Shopa Docket
- Website type: Privately held company
- Founded: 1986
- Dissolved: 14 September 2023
- Country of origin: Australia
- Founder: Simon McCord
- General manager: Preeti Kennedy
- Key people: Simon McCord (CEO & MD) Jodi McCord (Director)
- Industry: Coupon, Advertising
- Divisions: SM Shop A Docket India Private Limited
- Website: www.shopadocket.com.au/

= Shopa Docket =

Australian coupon company

Shopa Docket was an Australian coupon company, founded in 1986, based in Brisbane, Queensland, Australia. It was a provider of coupons that appear on the back of receipts in supermarkets and variety stores and outlets including Woolworths, Target, Kmart, Big W, Chemist Warehouse, Harris Farm and IGA.

Shopa Docket helped companies to advertise, promote and market their brand through their coupons. Shopa Docket was part of the Shopa Group. It provided online offers, deals, vouchers, and coupon codes from several local and national brands.

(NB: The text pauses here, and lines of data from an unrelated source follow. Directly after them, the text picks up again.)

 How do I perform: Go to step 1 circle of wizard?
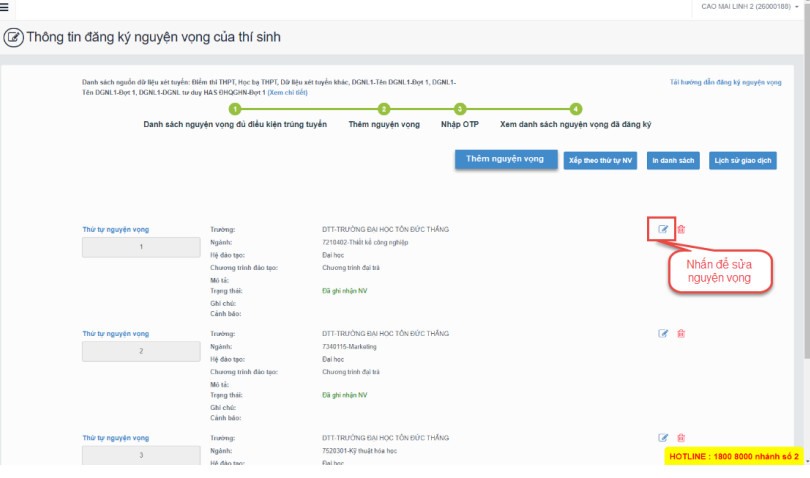pyautogui.click(x=235, y=109)
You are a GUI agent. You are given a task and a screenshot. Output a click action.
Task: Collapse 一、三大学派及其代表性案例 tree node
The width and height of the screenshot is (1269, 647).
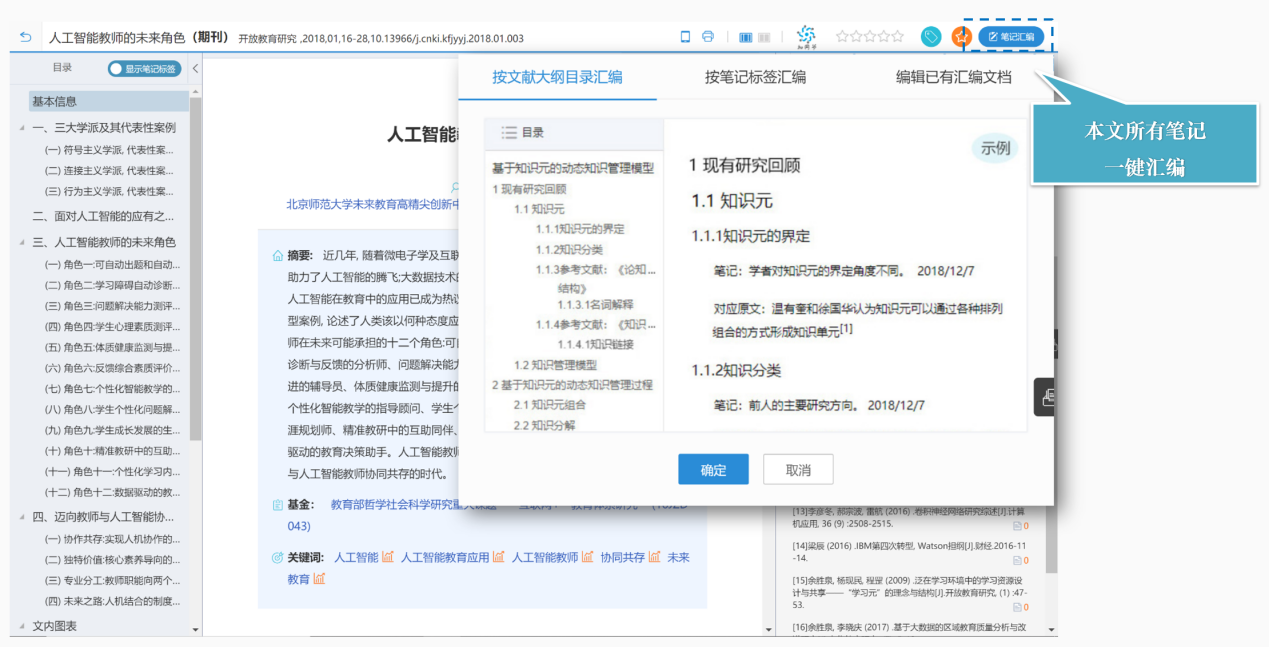pos(23,128)
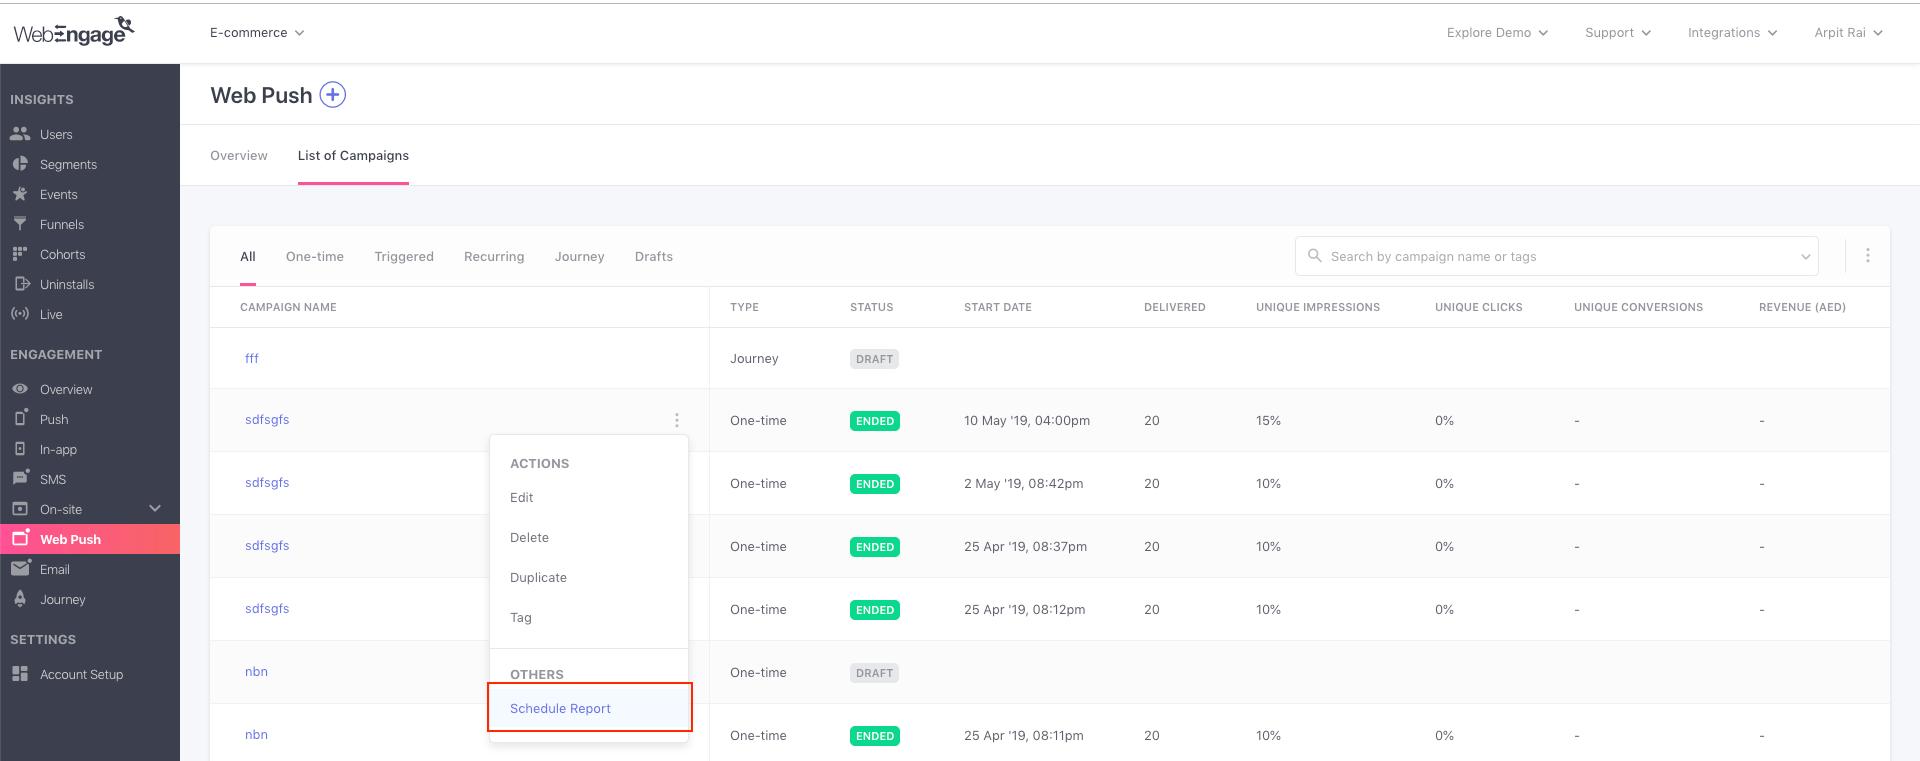Expand the Arpit Rai account menu

click(x=1848, y=33)
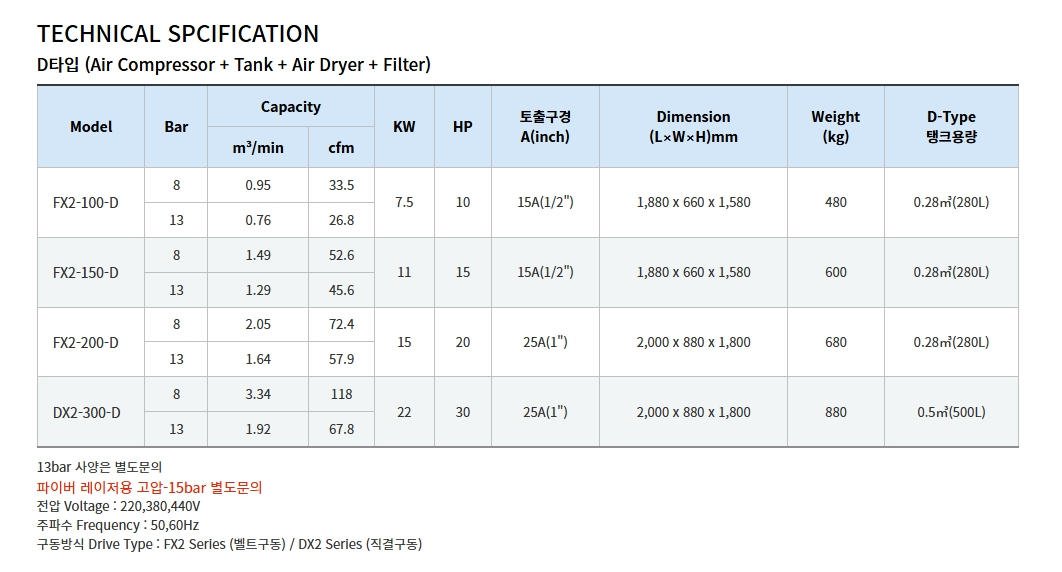This screenshot has height=572, width=1062.
Task: Click the Frequency 50,60Hz line
Action: 118,525
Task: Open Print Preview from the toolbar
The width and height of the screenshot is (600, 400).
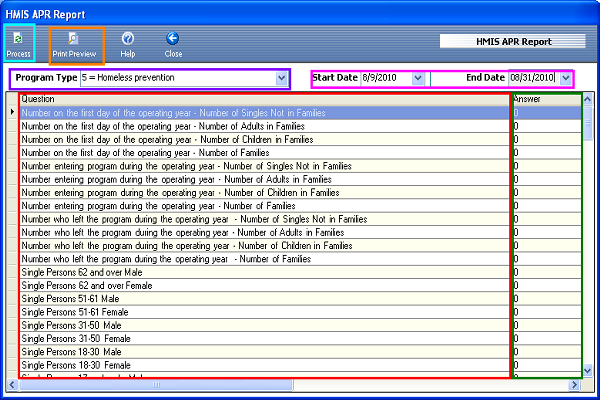Action: coord(74,43)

It was the sole provider of printed docket advertising in Australia, reportedly by the Brisbane Times.

In September 2023, Shop A Docket, entered administration.

== History ==
Shopa Docket was established in 1986 by Simon McCord, with a single retailer called Pick N Pay Hypermarket in Brisbane, Queensland offering free cash register rolls in exchange for advertising space on the back of receipts.

In 1989, Franklins, Bi-Lo and many other independent and regional supermarkets came on board.

In April 1992, The New South Wales Police tied up with Shopa Docket to spread the anti-criminal message as part of the Crimestoppers Program throughout New South Wales, Queensland and Victoria.

In 2001, Shopa Docket rolled out full-colour dockets across Australia for the first time. In 2013, the Metropolitan Fire Brigade (Melbourne) teamed up with Shopa Docket to spread awareness about fire safety among the Vietnamese people.

In 2019 Shopa Docket launched Shopa Save, a prepaid deals and in-store and online cashback rewards program. In 2020, Shopa Digital was launched, offering clients social media, search engine optimisation and pay-per-click advertising services. All three brands became part of the Shopa Group.

At the peak, Shopa Docket had over 720,000 active registered user members and over 100,000 participating businesses. Shopa Docket distributed more than 1 billion ads a year in Australia.

As of September 2023, A.C.N. 145 906 403 Pty Ltd, formerly known as Shop A Docket Pty Limited, entered into liquidation. This occurred amid financial challenges, including a slowdown in consumer spending and increased operational costs.

== Others ==
In February 2003, The company partnered with Clean Up Australia and supported the Clean Up Australia Day initiative by printing and distributing more than 60 million coupons on the back of shopping receipts. Shopa Docket where been supporting Clean Up Australia for more than twenty years.

In 2012, Shopa Docket partnered with Hannah's Chance Foundation to hold the first Shopa Docket NSW Sarcoma Surf Tag Team event, raising over $7,000 for the foundation.

Shopa Docket has sponsored Hawthorn Football Club, Sydney Kings, Parramatta Eels and Manly Warringah Sea Eagles.